第15話 ワガママなひとたち
東京に戻ってからは、冴子は目まぐるしい日々を送っていた。
まず、大学に行きながら子供二人を育てられるかという問題が一番だった。
冴子は経済的に判断した結果、育てられると目論見が立ったので笹井と一緒に法律的に二人の後見人になるべく手続きをし、家庭裁判所からそれが認められた。
一番は、冴子が大学卒業後、きちんとした生活基盤を作ることにあるが。
まずは大学に通えるように、和之の保育園が問題になるのだが、それはあっさり解決した。大学側が冴子を「社会人学生」として扱うことで優先的に保育園に入ることができたのだが、問題は静香だった。欠員がなかったのである。
静香は生まれたばかりで、受け入れ月齢に達していないことと、空きがないと無理ということで、入園は認められなかった。代わりに順番待ちリストに組み込まれ、それまでは冴子は静香を連れての登校を認めてもらえた。
学校は、冴子のバックアップを積極的に行ってくれた。研究室のアルバイトも3月からの出勤だと申し渡され、2月中に、受けられなかった試験の追試や、レポートをこなすことになったが、冴子は手続きや子育てで睡眠不足になりながらもやり遂げた。
森の言葉によると、小沢の下で長続きしたバイトはいないということらしい。だから、小沢と決裂したなら、他学部の教授のアルバイトに入ってくれとまで言われた。そんなふうには見えないことに冴子は驚いたが、今までのバイトは、最短で即日、最長で二日でクビにしたらしい。森と杉下が声をそろえて教えてくれた。
ドンダケワガママナオッサンナンダ、と何度心の中でつぶやいたことか。
そう愚痴をこぼされた。これは杉下からだ。
確かに、注文の多いご老体だとは思うが、冴子にとっては、弁当屋の受付でごねる客の方がわがままだ。
特に難しいとは思えない人なのだが。
そういうこともあって、小沢の助手の仕事が保証され、在学中の2年間は小沢の助手という返事ももらった。ただし、3年目は大学職員ということで、空席があれば採用、空席が無かったり、職務怠慢と見なされればこのままパート扱いでの採用となる、という状態だと説明された。
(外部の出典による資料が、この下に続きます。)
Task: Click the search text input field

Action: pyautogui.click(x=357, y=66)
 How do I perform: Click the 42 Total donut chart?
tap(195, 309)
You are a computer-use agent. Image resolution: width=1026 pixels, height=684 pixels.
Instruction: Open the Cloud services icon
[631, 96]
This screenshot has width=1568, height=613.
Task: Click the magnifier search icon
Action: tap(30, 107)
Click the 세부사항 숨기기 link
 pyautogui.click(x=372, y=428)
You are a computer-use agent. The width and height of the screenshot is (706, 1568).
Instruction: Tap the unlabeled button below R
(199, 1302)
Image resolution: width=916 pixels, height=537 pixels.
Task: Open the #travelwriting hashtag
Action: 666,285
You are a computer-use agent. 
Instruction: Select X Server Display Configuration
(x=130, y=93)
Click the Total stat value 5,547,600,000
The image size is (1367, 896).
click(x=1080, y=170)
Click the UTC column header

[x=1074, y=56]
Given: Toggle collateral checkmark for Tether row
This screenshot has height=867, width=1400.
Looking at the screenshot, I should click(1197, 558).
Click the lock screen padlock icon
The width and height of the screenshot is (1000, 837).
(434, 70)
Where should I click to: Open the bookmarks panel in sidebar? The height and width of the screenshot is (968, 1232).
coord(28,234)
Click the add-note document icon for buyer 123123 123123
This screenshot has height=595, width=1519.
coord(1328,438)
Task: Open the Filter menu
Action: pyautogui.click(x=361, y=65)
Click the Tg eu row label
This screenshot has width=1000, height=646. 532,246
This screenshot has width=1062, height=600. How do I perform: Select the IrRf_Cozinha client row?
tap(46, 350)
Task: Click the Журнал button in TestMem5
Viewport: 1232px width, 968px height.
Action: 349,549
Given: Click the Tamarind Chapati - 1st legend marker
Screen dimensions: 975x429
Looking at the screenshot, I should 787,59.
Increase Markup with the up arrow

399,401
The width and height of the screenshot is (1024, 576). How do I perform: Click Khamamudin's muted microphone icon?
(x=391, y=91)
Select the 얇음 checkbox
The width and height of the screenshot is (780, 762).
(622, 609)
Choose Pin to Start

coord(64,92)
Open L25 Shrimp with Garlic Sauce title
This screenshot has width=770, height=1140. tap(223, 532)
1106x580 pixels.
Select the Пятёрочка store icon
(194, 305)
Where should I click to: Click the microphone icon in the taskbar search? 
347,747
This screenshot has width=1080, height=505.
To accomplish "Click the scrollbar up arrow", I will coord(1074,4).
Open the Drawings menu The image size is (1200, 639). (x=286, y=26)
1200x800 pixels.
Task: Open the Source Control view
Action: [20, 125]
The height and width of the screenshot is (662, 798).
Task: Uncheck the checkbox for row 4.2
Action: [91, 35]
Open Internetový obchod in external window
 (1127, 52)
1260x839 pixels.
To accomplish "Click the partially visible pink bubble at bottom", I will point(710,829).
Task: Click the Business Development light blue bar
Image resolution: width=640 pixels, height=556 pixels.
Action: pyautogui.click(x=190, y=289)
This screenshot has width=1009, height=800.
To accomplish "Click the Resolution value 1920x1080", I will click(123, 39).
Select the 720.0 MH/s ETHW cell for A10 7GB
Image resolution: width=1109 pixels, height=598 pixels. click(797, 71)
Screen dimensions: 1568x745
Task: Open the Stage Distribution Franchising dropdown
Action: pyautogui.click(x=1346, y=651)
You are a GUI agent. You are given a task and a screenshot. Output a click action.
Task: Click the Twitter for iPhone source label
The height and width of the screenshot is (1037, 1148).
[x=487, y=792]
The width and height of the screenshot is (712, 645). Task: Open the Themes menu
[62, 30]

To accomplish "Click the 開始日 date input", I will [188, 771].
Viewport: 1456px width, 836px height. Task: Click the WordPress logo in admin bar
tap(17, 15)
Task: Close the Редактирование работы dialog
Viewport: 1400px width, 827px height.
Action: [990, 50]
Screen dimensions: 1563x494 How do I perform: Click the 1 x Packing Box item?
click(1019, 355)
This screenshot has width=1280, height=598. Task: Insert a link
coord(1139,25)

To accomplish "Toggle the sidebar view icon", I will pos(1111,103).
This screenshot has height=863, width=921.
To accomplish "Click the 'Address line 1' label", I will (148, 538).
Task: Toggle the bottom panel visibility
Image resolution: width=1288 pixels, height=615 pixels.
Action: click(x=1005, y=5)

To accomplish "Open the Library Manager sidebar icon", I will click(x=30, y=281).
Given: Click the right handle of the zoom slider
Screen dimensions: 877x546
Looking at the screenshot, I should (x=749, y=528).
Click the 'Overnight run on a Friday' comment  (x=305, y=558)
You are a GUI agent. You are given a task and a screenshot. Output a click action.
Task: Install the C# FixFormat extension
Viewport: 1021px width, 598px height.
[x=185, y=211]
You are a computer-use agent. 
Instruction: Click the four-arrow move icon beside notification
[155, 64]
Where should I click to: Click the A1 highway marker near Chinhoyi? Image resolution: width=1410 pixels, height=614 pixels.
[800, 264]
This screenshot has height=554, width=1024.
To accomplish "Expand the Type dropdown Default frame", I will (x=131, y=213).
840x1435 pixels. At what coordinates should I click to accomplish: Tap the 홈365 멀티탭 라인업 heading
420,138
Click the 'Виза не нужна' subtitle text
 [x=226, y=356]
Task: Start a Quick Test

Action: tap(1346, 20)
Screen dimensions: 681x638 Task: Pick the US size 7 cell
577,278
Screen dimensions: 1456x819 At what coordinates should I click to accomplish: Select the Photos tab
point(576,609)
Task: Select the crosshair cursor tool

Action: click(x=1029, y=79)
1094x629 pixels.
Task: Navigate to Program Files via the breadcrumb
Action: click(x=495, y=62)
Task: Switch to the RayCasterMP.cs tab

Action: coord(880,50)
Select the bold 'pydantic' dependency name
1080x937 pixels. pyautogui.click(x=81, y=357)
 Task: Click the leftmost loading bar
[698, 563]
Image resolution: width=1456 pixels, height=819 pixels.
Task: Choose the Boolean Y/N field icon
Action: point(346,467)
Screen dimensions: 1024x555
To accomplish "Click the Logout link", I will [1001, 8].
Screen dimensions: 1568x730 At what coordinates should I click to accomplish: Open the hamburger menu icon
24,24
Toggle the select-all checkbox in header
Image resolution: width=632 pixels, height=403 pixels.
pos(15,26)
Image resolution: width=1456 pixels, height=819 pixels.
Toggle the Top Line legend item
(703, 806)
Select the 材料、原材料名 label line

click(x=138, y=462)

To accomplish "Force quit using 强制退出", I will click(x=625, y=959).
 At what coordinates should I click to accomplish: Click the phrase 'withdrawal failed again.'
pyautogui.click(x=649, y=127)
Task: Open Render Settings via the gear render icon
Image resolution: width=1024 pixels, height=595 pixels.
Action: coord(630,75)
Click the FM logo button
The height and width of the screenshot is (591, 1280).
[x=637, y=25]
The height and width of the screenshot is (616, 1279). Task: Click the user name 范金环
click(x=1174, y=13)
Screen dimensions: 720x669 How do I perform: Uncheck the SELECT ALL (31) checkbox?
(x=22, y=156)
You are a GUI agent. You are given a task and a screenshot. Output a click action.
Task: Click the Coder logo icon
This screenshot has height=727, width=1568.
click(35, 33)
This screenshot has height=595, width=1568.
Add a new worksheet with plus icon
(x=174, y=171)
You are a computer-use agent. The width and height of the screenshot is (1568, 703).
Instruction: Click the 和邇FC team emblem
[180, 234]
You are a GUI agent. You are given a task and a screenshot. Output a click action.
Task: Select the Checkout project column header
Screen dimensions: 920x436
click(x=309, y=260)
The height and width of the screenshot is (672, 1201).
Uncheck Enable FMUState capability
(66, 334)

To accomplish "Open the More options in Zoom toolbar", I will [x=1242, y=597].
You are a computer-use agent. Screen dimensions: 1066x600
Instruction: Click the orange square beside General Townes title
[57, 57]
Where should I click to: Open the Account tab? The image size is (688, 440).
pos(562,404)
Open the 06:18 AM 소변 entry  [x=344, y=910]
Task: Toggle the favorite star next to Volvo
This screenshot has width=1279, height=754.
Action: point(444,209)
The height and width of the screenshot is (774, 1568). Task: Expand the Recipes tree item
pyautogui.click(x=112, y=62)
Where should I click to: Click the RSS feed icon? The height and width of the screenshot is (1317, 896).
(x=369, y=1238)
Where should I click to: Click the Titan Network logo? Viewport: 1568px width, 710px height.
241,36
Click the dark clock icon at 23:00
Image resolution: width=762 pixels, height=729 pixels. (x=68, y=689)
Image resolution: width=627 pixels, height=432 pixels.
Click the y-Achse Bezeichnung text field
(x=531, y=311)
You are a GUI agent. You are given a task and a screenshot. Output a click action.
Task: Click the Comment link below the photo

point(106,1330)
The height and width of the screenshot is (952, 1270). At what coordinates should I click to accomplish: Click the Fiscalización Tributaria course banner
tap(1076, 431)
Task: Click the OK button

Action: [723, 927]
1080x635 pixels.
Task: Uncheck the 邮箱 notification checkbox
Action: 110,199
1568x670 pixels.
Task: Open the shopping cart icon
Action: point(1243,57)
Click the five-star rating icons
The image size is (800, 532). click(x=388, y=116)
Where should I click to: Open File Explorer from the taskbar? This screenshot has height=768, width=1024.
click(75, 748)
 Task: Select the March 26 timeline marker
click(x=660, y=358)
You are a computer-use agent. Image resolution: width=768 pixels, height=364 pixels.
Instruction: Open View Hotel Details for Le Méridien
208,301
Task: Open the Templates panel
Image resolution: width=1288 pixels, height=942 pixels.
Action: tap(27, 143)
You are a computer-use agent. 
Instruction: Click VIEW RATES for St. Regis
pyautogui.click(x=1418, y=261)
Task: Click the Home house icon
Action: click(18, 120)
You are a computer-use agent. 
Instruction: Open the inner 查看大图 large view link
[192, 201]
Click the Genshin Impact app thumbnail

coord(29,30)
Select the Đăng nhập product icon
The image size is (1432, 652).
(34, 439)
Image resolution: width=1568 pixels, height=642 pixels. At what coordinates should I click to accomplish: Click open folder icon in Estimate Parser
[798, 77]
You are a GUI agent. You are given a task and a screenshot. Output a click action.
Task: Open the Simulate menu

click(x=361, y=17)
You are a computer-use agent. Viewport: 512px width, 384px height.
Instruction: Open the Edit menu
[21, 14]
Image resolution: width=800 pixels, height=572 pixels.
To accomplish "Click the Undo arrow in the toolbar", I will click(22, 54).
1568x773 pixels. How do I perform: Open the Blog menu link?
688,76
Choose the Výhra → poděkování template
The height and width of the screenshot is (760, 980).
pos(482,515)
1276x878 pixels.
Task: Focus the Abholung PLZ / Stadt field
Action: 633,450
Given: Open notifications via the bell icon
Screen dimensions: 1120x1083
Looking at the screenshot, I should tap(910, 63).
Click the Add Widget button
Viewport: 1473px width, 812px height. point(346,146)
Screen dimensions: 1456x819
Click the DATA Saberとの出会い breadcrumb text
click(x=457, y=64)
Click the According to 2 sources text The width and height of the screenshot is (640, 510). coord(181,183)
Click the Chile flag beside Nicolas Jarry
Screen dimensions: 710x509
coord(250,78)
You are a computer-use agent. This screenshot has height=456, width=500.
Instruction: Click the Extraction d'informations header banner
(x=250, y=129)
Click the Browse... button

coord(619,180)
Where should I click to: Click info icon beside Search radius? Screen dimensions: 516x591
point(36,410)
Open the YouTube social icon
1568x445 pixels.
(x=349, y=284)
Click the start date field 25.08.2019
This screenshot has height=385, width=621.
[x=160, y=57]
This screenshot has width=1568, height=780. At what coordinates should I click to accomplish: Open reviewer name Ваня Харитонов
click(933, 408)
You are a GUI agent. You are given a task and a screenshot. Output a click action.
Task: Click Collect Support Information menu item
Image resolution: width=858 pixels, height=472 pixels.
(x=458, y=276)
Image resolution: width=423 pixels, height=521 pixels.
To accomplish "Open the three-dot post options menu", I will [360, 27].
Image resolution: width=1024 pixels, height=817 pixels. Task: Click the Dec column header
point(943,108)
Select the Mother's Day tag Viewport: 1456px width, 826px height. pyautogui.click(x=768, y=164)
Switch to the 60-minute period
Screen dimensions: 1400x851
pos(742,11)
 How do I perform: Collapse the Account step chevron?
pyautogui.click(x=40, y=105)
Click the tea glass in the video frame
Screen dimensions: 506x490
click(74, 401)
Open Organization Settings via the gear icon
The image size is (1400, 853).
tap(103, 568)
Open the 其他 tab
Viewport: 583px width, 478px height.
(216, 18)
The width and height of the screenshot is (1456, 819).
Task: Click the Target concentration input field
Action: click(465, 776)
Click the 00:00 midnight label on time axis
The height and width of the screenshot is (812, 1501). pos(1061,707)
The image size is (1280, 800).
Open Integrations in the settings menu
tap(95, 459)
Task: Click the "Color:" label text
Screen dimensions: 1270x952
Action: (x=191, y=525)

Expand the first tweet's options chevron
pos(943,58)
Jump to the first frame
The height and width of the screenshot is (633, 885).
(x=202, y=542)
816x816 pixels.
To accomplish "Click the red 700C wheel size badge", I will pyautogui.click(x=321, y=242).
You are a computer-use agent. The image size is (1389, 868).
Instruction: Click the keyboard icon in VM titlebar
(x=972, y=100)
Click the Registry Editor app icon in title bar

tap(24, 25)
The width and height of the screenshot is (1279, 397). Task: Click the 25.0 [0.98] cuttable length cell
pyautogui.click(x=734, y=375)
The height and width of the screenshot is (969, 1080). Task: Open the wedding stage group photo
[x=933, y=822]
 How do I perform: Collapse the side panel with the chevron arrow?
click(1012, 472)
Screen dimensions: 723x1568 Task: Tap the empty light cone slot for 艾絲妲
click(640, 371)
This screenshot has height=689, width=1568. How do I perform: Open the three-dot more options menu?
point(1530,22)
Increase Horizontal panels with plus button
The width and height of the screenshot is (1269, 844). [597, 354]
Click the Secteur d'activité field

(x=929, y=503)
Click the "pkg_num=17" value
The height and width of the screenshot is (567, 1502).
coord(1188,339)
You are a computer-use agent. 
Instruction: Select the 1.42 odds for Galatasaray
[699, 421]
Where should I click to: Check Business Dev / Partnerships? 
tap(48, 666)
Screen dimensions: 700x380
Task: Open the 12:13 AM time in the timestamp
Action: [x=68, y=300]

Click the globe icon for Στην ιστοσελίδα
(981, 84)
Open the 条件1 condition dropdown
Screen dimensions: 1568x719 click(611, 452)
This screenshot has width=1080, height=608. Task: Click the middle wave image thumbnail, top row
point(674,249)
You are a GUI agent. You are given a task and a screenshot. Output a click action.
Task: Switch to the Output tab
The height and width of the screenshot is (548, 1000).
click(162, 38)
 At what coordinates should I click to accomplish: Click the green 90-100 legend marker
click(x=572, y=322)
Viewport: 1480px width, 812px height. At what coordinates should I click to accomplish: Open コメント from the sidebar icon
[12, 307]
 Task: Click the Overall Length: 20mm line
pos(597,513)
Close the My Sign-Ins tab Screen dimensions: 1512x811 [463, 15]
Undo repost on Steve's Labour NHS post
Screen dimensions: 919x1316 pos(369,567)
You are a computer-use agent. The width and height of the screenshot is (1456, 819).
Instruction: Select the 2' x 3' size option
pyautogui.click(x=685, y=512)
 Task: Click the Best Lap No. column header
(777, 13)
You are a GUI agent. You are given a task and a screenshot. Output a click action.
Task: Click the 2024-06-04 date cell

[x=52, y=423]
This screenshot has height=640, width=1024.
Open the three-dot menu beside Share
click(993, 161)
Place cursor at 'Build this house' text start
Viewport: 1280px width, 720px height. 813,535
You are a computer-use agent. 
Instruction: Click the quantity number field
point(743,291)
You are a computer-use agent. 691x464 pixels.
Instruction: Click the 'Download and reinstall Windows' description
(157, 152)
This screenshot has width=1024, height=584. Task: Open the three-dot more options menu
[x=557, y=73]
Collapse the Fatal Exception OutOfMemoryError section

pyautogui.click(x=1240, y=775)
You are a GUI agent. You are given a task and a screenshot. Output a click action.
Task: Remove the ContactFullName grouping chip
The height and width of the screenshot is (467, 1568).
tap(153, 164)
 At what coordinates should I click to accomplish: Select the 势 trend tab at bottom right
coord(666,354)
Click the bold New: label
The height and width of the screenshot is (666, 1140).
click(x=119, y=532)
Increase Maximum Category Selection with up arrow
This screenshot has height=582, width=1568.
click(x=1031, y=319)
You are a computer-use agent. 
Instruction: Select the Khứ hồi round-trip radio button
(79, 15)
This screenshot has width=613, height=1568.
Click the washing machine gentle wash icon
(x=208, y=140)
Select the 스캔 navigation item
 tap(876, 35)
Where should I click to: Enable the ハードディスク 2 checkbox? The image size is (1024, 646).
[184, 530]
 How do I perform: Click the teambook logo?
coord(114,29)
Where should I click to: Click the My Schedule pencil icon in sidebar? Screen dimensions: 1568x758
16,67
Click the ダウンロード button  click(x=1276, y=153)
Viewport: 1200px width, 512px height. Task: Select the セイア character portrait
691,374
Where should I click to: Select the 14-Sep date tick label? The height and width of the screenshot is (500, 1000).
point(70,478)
弁当屋のアルバイトも、和之の送迎に支障がない範囲でシフトを組んでもらって都合をつけてもらい、一番は、和之が精神的に安定できるようにと生活を中心に据えた。
和歌も源之助も、真理も、冴子をバックアップしてくれた。特に真理は自分に子供ができないことを悩んでいて、その分、静香を可愛がってくれたのである。
「本当に、研究室にベビーベッドを置くとは思いませんでしたよ」
杉下がカラカラ笑いながら抱いていた静香をベッドに寝かせた。
「生後3か月にならないと受け入れられないと聞いた時はもう、お先真っ暗でした」
「そうですねぇ、森課長は、当分保育園の空きがなさそうなので、借りてきました、って、当然のようにここに設置してしまったので僕は驚きましたよ」
「出来るだけ、ご迷惑にならないようにしますので」
「子供は泣いて訴えるのが商売です。腹減った、おむつ替えろ、子供がそう言う要求ができなくなったり、親が耳を傾けなくなったら親子関係はオワリです。教授はそういうところを大事にする人ですよ」
静香が寝たことで、杉下は自分の仕事を、冴子は小沢から頼まれた資料整理を始める。小沢は冴子が卒業したら名誉教授として大学に残る予定だという。だがその前にライフワークだった現代経済についての論文を完成させたいと日々執筆にいそしんでいる。冴子はその論文を清書したり、資料を集めて添付したりと忙しいが、デスクワーク中心なので静香がいても大丈夫だった。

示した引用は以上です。